Records START

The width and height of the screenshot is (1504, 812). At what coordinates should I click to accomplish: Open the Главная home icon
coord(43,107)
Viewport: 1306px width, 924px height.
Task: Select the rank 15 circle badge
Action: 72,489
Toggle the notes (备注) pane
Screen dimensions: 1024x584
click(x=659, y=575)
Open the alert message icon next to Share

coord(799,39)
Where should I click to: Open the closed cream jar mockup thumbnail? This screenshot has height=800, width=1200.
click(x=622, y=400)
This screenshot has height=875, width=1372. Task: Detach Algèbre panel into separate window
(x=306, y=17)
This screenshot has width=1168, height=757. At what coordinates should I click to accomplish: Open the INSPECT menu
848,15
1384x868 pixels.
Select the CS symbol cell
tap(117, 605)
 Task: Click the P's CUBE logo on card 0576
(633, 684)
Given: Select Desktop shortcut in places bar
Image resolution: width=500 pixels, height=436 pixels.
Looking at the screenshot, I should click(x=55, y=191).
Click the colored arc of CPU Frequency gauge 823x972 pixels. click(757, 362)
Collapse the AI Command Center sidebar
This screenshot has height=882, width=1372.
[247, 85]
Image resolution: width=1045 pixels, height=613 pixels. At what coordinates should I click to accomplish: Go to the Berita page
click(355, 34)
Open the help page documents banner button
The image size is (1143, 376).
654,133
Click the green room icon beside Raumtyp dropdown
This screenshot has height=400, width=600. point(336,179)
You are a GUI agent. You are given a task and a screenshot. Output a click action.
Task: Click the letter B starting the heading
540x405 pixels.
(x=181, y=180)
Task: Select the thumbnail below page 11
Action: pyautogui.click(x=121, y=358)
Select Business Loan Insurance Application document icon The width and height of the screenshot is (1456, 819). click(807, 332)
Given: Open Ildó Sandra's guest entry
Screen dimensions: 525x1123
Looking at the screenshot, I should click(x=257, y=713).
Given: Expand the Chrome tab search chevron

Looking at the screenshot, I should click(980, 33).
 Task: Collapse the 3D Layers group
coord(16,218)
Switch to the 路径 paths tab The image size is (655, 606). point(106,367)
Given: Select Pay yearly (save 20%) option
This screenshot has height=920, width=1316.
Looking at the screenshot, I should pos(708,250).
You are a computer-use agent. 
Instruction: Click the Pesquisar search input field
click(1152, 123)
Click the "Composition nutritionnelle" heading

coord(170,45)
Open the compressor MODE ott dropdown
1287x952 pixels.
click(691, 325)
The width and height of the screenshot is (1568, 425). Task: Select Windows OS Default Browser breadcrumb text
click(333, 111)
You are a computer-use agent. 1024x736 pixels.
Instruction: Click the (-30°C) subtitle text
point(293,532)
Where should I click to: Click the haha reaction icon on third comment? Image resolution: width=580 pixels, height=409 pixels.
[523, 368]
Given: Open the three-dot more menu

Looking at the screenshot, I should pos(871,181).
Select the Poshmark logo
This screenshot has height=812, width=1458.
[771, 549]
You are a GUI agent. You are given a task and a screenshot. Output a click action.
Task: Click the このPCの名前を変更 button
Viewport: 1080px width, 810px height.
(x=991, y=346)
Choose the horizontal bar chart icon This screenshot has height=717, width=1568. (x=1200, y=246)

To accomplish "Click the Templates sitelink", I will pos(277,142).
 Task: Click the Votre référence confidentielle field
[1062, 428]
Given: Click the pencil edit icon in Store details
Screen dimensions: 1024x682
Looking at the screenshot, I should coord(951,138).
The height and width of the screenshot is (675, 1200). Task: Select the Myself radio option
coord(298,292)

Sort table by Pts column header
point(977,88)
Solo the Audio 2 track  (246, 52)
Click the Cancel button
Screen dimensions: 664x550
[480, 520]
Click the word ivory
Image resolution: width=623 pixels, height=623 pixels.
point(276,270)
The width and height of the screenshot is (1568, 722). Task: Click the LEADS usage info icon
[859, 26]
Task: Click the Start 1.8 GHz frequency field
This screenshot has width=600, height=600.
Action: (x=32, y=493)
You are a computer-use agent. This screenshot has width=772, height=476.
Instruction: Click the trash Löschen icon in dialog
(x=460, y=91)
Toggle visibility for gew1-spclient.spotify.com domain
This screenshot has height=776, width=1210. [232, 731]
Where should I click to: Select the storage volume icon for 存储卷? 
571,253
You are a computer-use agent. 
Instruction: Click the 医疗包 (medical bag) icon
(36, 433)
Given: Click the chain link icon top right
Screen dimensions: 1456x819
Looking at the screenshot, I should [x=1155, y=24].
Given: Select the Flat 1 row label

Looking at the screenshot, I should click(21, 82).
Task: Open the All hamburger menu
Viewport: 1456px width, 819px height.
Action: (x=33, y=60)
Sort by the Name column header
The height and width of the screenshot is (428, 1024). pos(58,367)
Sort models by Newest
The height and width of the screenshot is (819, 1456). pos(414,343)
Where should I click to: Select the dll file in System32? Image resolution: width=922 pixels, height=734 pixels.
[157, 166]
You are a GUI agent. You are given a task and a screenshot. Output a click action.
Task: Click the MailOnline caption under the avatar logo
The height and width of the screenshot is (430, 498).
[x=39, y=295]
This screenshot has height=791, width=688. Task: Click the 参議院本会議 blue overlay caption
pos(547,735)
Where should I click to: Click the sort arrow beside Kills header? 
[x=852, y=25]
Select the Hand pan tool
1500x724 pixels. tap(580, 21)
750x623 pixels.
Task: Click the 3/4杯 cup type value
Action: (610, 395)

Records END

Assignment:
Find each line in the records holding the string "computer" and show it.

Solution:
You are a computer-use agent. 
You are a computer-use agent. 1024x736 pixels.
You are a computer-use agent. This screenshot has width=772, height=476.
You are a computer-use agent. 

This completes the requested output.